To enable precise interrupts. If an earlier instruction (in the program order) incurs an exception after the store has written its result to the memory hierarchy, then the state would become imprecise.

(h) (4 points) State one advantage of the PAg predictor as compared to a PAp predictor.

PAg predictor is more area-efficient than the Pap predictor.

Problem No. 4 (15 points)

(a) (5 points) Is the following statement true or false: “If the accuracy of prefetcher-A is higher than the accuracy of prefetcher-B, then the coverage of prefetcher-A must also be higher than the coverage of prefetcher-B”? Justify your answer.

This statement is FALSE. Accuracy depends on both the prefetch hits (number of useful prefetches) and the number of prefetches initiated by the prefetcher. In comparison, coverage depends on the prefetch hits, but is independent of the number of prefetches. Prefetcher-B may be “less accurate” than preftecher-A, because it may have initiated additional prefetches as compared to prefetcher A, many of which may not have resulted in prefetch hits. However, as long as some of those additional prefteches result in prefetch hits, then the coverage of prefetcher-B would become higher than prefetcher-A.

Example: Number of misses before prefetching = 10 Prefetcher A initiates 2 prefetches which both result in hits: Accuracy = 2/2 (100%), Coverage = 2/10 = 20% Prefetcher B initiates 5 prefetches, 4 of which result in hits: Accuracy = 4/5 (80%), Coverage = 4/10 = 40% Conclusion: Prefetcher-A has higher accuracy than prefetcher-B but lower coverage than prefetcher-B.

(b) (4 points) Does the DRAM row buffer utilization increase/decrease/remain unchanged as we switch from single core to multi-core processors? Justify your answer.

DRAM row buffer utilization usually decreases as we switch to multi-core processors. DRAM traffic from multiple cores has lower row locality, because memory accesses from a second core often cause a DRAM row opened by a first core to be closed before the row has been fully utilized by the second core.

(c) (6 points) Consider a system with a two-level cache hierarchy. The L2 cache is 128KB, 8-way set-associative with a block size of 128 bytes. To cut down the number of main memory (DRAM) accesses, the system designers are exploring the following two optimizations to the cache hierarchy:

Optimization-1: Add one way to each set in the L2 cache, resulting in a 144KB 9-way set- associative L2 cache. Optimitization-2: Add a 128-entry fully-associative victim cache.

Which one of the above two optimizations would be more effective in reducing the number of DRAM accesses? Why?

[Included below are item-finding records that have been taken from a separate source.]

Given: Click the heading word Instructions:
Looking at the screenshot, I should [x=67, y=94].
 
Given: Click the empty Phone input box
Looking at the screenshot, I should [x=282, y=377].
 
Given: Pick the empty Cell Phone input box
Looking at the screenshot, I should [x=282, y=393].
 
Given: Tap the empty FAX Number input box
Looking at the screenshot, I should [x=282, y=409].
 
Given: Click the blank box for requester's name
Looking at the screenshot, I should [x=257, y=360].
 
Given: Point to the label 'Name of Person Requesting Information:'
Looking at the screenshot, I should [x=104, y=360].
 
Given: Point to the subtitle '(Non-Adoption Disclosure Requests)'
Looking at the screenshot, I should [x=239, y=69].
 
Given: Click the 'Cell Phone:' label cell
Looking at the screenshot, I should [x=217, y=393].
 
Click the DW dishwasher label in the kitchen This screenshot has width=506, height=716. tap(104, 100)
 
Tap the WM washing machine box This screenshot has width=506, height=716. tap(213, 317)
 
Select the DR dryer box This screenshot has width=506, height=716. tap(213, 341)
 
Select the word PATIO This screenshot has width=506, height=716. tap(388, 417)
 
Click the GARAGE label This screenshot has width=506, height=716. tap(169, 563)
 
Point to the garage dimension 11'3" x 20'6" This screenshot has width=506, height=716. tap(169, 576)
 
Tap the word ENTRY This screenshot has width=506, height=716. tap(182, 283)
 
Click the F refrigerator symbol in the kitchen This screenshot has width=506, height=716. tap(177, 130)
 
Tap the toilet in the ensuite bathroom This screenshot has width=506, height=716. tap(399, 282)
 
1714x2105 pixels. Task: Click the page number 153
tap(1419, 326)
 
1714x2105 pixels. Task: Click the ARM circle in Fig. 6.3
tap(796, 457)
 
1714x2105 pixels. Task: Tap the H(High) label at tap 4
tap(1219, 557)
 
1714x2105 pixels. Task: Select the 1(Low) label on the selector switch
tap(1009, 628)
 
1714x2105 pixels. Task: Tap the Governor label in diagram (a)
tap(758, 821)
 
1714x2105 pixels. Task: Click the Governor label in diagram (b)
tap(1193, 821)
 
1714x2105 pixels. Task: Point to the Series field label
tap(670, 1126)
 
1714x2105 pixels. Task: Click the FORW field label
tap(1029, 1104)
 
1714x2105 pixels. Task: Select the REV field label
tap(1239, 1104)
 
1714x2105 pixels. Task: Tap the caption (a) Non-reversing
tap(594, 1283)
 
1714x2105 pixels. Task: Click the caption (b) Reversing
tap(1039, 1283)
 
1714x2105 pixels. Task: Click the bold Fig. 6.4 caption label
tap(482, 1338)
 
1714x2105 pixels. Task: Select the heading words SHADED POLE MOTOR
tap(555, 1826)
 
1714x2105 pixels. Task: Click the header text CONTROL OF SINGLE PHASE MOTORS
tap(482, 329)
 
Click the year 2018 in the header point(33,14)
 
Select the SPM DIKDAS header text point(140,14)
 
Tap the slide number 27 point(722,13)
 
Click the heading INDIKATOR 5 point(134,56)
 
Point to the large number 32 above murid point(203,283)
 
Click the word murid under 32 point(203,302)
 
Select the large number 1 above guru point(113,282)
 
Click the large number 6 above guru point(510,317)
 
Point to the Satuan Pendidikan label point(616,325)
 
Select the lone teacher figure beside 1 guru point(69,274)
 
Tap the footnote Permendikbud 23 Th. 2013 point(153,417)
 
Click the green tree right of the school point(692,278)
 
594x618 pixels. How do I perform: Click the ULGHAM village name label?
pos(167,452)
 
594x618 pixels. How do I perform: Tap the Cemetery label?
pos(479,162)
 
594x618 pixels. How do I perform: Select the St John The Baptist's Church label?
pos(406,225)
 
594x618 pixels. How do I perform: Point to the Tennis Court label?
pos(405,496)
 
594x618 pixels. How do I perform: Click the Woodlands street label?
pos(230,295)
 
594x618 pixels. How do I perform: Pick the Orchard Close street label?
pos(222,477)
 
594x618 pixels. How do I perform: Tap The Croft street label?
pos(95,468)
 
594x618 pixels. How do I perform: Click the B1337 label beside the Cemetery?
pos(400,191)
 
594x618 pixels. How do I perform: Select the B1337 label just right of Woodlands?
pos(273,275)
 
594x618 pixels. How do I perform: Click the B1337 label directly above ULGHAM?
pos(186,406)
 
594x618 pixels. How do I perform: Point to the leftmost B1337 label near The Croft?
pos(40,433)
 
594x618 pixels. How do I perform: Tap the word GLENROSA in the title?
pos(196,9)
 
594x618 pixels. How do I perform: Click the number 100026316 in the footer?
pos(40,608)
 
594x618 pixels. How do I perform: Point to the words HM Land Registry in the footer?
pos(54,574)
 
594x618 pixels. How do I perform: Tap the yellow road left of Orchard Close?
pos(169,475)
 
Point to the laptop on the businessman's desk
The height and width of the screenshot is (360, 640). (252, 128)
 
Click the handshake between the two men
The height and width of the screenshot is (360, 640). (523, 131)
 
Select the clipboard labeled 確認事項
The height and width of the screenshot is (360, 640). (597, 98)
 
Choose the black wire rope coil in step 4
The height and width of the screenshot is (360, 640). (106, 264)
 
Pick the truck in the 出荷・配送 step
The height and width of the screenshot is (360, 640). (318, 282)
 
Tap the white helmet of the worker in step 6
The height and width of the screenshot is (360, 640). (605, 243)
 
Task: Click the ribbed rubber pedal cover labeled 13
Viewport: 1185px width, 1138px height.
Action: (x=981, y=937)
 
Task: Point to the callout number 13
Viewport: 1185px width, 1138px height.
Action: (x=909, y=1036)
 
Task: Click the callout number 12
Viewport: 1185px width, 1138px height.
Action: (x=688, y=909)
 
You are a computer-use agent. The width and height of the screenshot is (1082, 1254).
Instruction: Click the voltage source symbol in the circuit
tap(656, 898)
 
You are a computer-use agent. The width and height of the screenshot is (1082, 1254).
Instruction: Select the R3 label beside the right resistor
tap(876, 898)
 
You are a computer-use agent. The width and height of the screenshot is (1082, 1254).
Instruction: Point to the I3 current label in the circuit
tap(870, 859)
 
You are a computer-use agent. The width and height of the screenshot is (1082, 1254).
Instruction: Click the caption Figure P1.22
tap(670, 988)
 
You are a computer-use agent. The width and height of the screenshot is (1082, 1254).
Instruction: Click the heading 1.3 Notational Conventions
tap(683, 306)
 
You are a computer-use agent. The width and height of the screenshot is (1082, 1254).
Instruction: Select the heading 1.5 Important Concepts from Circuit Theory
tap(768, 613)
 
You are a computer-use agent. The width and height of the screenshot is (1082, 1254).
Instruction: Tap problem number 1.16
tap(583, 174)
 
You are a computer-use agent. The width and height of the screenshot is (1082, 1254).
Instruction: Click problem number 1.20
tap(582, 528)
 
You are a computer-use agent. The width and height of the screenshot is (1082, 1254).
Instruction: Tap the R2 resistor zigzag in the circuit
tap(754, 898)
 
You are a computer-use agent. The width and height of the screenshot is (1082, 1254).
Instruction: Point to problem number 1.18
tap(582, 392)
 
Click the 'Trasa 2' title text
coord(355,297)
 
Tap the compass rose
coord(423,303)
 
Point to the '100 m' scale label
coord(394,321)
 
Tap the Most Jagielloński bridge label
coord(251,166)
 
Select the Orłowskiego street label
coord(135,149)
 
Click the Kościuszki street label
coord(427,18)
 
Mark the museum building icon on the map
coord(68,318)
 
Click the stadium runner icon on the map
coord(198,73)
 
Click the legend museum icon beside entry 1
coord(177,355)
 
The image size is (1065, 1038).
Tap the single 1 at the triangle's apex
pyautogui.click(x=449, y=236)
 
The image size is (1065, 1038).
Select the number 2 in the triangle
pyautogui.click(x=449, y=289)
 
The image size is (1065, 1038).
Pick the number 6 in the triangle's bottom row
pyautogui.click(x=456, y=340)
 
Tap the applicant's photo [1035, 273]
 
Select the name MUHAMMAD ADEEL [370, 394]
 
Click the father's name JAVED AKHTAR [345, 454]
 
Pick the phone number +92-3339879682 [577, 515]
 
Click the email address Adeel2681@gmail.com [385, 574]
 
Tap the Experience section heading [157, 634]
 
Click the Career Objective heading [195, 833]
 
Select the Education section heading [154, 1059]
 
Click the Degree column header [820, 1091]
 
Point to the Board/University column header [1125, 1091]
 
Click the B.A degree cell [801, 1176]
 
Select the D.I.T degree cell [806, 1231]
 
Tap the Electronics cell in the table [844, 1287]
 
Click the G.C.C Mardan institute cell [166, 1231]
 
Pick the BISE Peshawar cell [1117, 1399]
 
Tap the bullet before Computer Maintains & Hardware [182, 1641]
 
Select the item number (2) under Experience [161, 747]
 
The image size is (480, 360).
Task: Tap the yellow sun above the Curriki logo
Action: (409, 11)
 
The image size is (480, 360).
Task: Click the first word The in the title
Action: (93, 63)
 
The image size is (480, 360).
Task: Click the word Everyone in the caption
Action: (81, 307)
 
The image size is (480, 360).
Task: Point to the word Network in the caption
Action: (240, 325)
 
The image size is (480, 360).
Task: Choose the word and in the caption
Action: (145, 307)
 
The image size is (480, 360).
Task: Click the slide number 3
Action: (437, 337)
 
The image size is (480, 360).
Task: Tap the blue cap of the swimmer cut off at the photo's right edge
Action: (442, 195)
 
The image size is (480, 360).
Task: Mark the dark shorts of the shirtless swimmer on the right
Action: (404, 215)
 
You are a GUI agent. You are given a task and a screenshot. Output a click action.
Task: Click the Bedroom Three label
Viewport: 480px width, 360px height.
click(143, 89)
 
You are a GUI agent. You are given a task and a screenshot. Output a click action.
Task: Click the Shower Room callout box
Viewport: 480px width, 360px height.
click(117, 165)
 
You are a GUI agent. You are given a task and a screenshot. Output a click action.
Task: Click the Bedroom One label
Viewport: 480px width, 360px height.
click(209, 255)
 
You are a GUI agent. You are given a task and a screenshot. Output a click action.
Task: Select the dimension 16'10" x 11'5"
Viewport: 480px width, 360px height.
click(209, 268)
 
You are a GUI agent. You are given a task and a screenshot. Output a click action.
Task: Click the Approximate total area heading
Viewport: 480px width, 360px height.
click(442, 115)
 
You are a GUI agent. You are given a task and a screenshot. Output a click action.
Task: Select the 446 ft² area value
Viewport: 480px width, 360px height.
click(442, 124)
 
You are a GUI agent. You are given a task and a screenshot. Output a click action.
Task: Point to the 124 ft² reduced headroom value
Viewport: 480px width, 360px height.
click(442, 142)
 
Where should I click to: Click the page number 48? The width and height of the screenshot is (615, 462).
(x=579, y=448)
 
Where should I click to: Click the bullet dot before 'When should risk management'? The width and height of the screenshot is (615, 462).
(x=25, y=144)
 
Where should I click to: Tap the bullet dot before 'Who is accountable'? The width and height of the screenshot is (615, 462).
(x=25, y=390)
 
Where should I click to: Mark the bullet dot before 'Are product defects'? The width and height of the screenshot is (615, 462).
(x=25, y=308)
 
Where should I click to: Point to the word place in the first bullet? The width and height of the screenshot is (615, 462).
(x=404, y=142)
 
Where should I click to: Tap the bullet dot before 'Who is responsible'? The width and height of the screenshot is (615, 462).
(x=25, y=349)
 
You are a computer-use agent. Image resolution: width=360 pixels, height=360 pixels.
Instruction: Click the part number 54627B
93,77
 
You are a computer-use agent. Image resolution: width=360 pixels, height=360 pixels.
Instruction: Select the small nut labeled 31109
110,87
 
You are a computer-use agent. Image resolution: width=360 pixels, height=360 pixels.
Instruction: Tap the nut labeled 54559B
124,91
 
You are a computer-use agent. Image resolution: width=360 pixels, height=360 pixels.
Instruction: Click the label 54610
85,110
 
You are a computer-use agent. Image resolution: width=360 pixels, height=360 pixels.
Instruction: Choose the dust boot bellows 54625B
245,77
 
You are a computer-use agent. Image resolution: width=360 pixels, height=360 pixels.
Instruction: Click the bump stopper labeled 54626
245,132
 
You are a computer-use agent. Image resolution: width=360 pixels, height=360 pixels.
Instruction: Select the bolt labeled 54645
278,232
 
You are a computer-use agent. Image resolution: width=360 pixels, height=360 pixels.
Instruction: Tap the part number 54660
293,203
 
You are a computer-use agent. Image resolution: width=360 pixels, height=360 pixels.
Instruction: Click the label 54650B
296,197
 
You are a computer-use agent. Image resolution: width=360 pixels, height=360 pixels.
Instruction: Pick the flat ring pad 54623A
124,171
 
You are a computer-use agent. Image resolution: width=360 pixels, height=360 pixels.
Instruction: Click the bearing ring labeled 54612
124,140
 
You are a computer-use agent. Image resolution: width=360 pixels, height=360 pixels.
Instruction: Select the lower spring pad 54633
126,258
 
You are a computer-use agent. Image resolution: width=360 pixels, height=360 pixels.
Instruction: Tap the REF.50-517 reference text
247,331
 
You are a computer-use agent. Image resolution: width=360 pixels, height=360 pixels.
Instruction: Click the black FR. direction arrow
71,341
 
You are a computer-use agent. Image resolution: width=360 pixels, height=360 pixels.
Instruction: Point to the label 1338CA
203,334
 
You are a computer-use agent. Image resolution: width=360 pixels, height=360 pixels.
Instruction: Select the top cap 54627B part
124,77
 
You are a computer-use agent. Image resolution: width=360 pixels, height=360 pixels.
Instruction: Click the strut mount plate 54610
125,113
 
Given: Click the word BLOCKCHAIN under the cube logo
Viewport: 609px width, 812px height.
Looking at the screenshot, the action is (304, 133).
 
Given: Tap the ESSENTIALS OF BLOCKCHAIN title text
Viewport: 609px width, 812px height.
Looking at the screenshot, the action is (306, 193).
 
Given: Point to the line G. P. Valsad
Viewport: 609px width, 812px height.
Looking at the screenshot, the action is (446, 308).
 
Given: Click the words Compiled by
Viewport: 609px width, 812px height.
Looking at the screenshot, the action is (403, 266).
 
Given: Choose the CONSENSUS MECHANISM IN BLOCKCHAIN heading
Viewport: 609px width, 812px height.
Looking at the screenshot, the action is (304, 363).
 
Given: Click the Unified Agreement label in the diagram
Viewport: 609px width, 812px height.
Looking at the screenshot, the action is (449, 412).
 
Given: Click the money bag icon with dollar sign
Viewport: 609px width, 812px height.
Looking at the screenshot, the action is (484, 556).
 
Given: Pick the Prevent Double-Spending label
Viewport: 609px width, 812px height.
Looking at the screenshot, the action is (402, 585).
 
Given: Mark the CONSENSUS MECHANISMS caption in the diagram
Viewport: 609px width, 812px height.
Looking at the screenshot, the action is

Optimization-2 would be more effective in reducing the number of DRAM accesses. Since each cache block is 128 bytes, both the optimizations add the same amount of cache capacity (128 * 128 = 16KB). The victim cache has the advantage of being fully-associative, which makes it more effective. Any cache misses that are prevented by adding one way to each set would also be prevented by the victim cache. On top of that, the victim cache would be more effective in dealing with “hot” sets, where adding just one way may not be able to prevent thrashing.